--- START ---

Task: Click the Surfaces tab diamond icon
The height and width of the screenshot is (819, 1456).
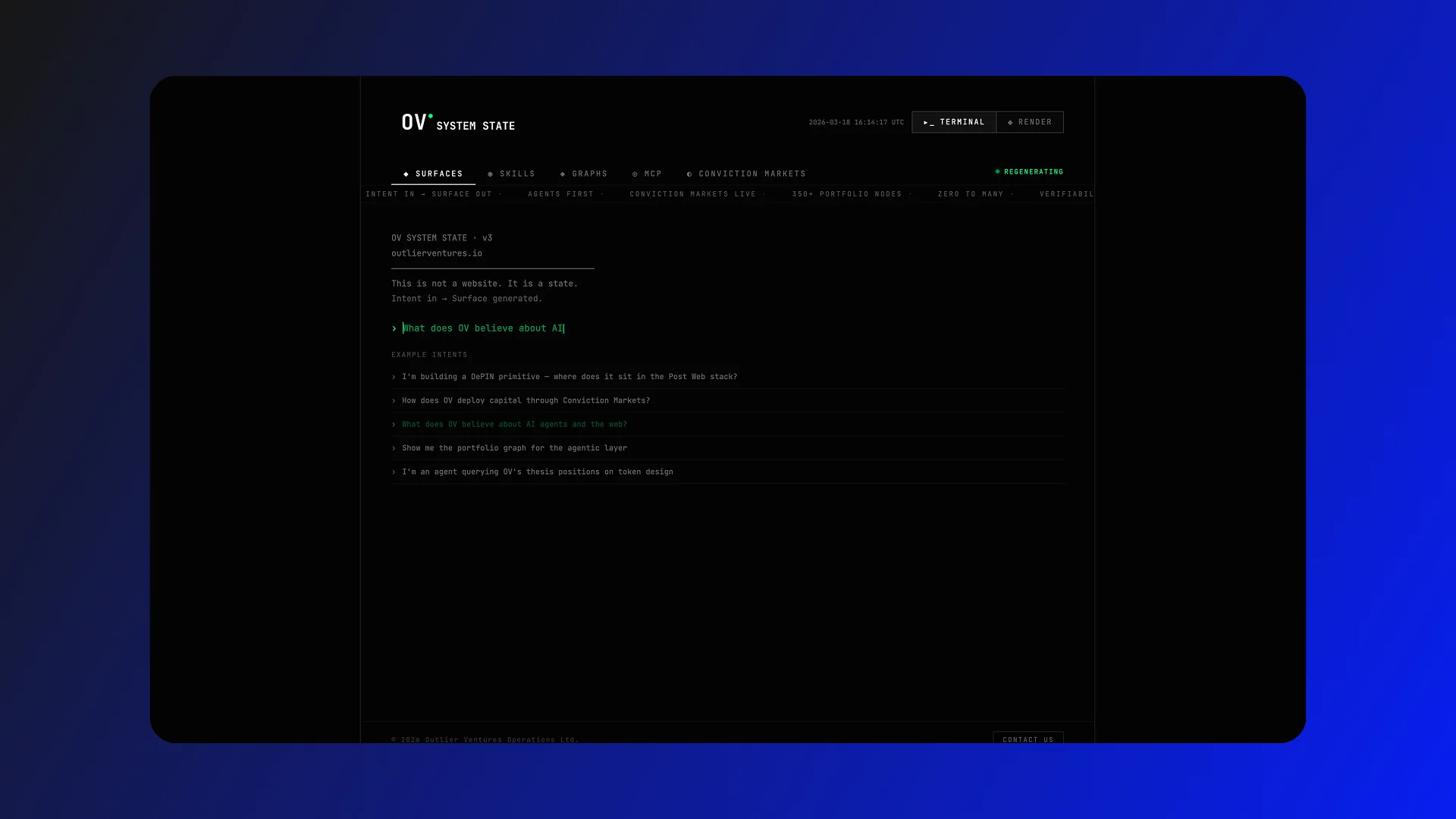Action: pos(406,174)
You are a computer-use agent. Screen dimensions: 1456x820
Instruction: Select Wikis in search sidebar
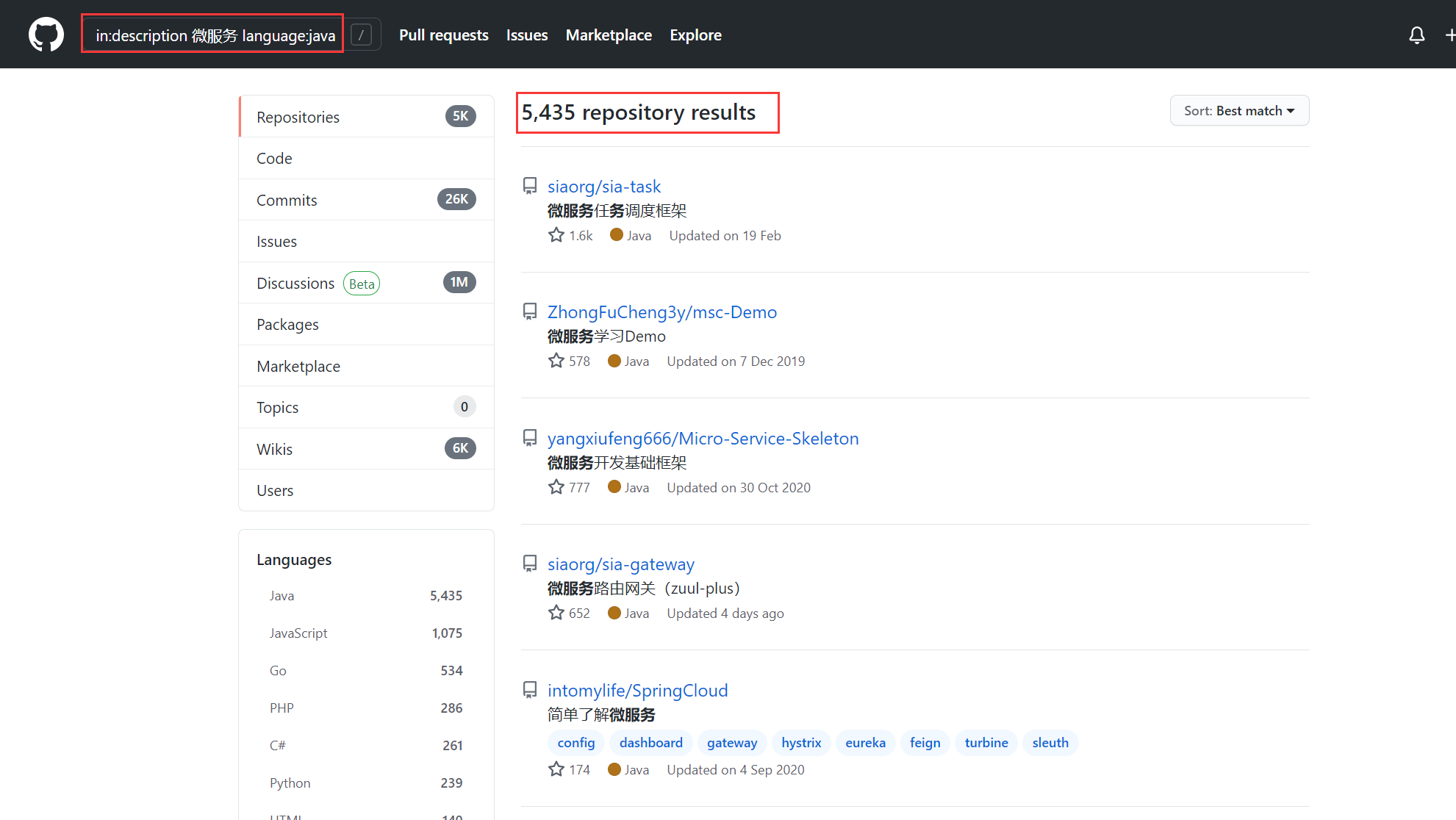[x=274, y=449]
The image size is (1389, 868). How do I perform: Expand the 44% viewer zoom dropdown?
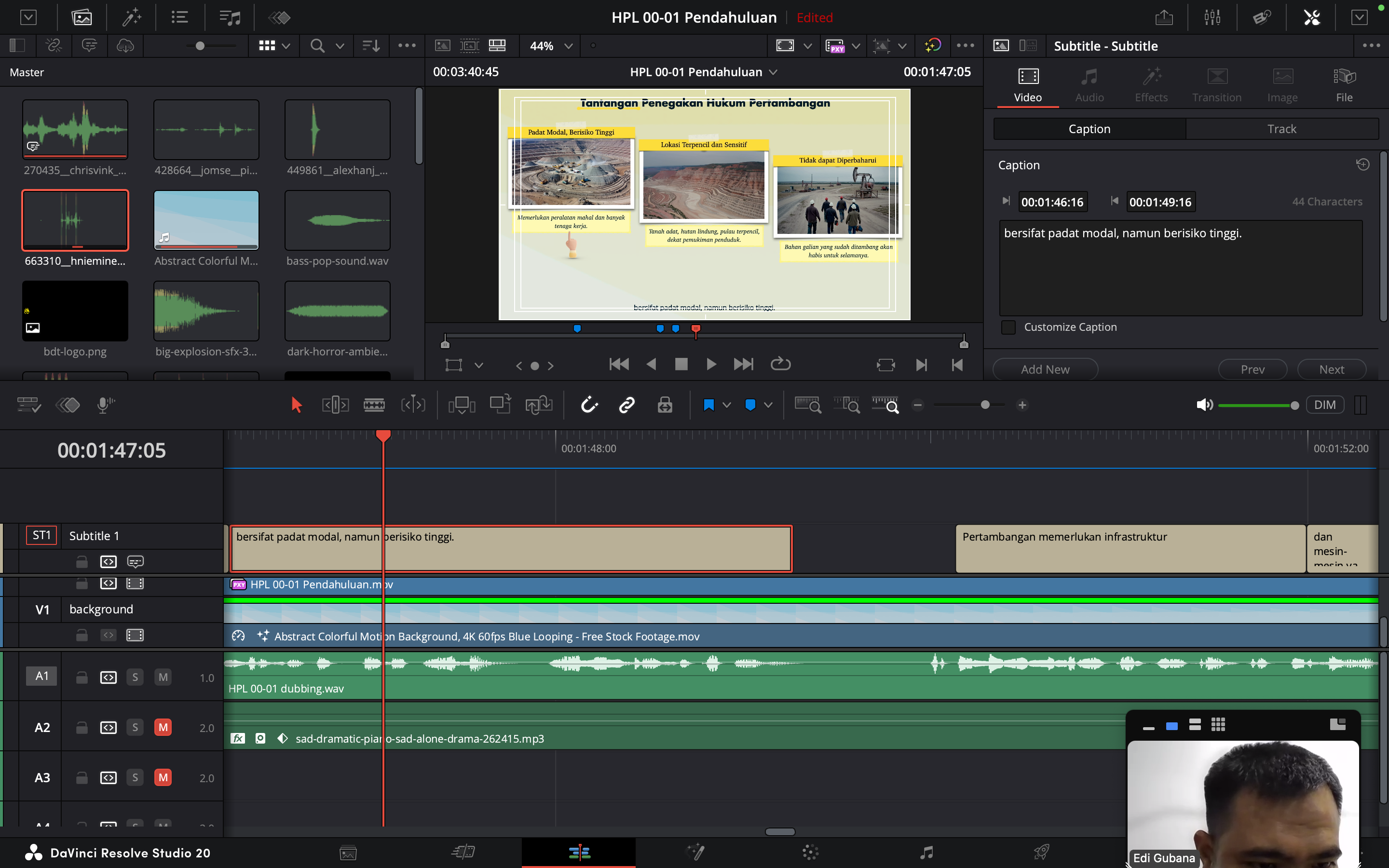coord(568,46)
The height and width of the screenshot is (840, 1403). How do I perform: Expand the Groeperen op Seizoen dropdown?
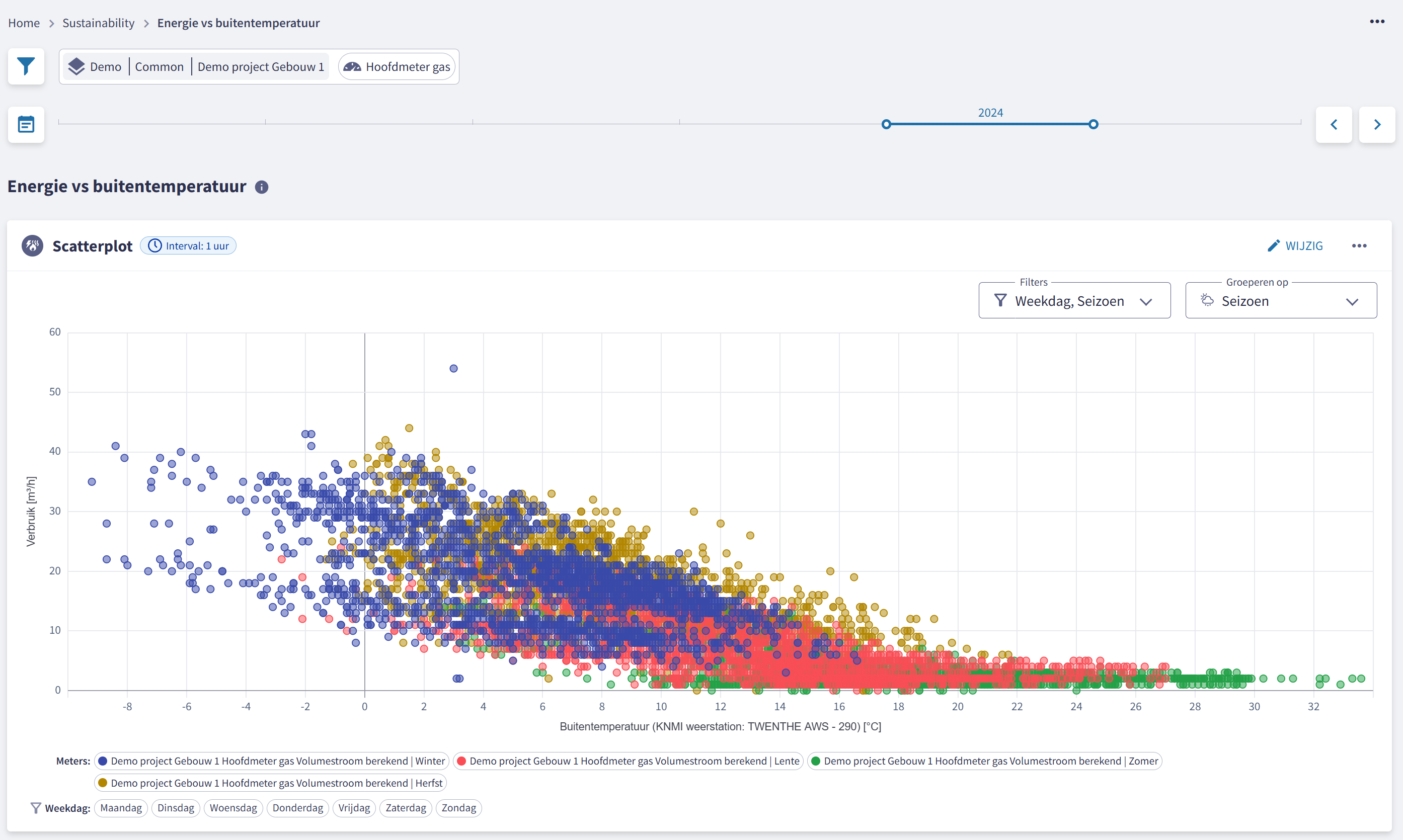[1281, 301]
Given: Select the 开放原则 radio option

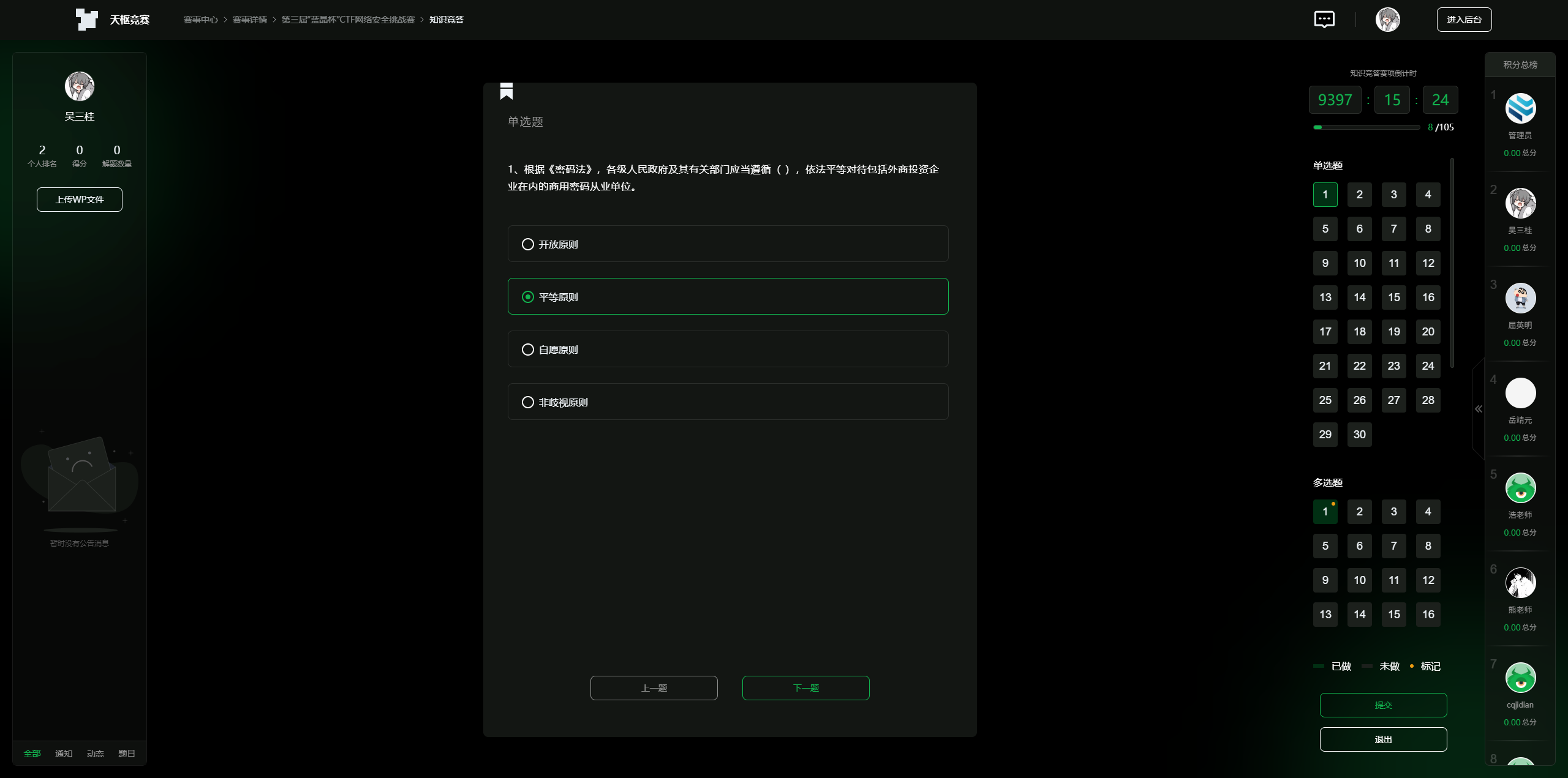Looking at the screenshot, I should pyautogui.click(x=527, y=244).
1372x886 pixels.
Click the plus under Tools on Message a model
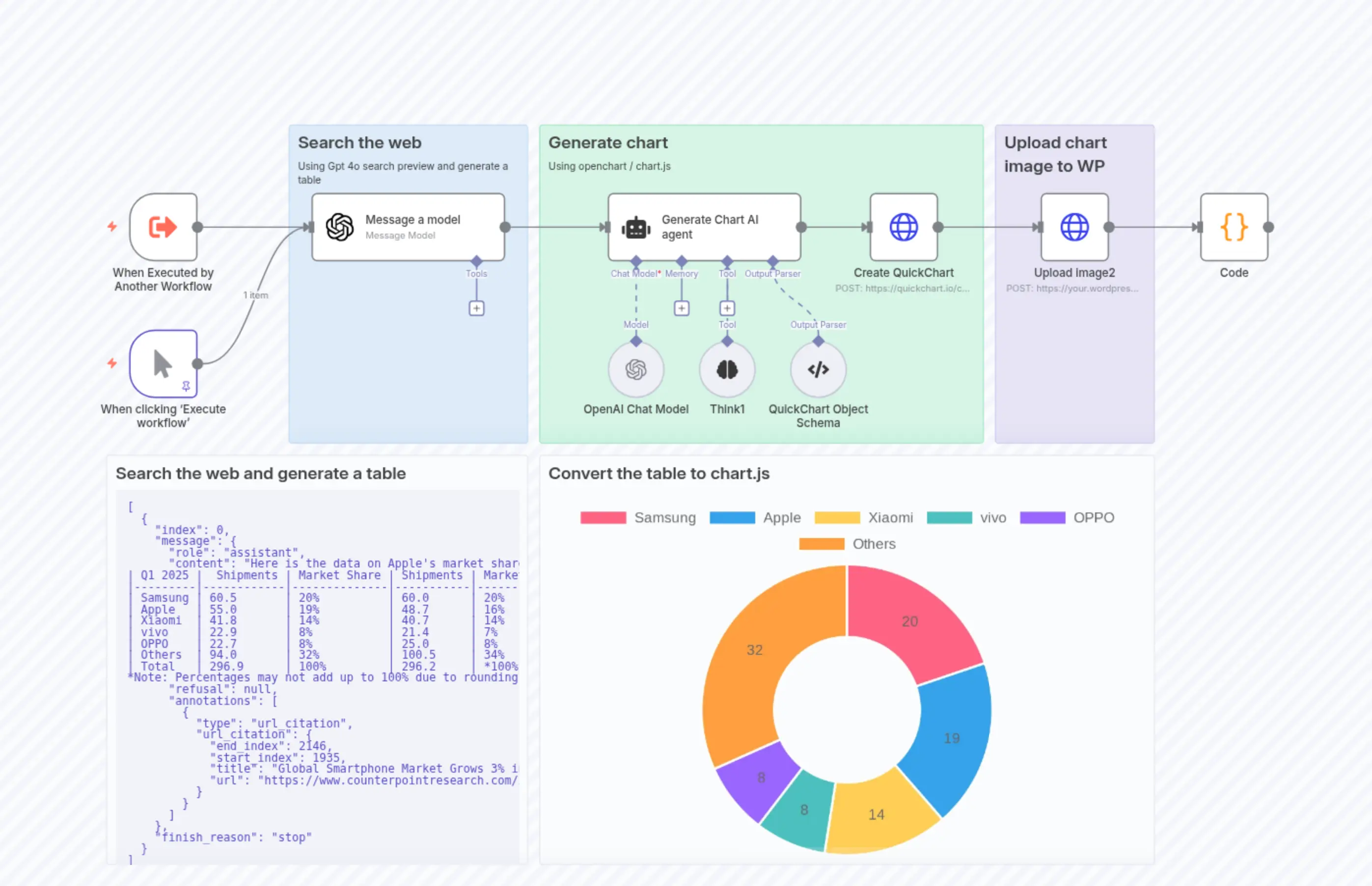[x=476, y=308]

--- END ---

◆ Problem to work on: Where the data contains images, drop them and print the rest exactly.

◆ Output of the task:
Task: Click the Surfaces tab diamond icon
The height and width of the screenshot is (819, 1456).
Action: pos(406,174)
You are a computer-use agent. Screen dimensions: 1456x820
Instruction: Select Wikis in search sidebar
[x=274, y=449]
The image size is (1389, 868). How do I perform: Expand the 44% viewer zoom dropdown?
coord(568,46)
The height and width of the screenshot is (840, 1403). How do I perform: Expand the Groeperen op Seizoen dropdown?
[1281, 301]
Given: Select the 开放原则 radio option

Looking at the screenshot, I should pyautogui.click(x=527, y=244).
1372x886 pixels.
Click the plus under Tools on Message a model
[x=476, y=308]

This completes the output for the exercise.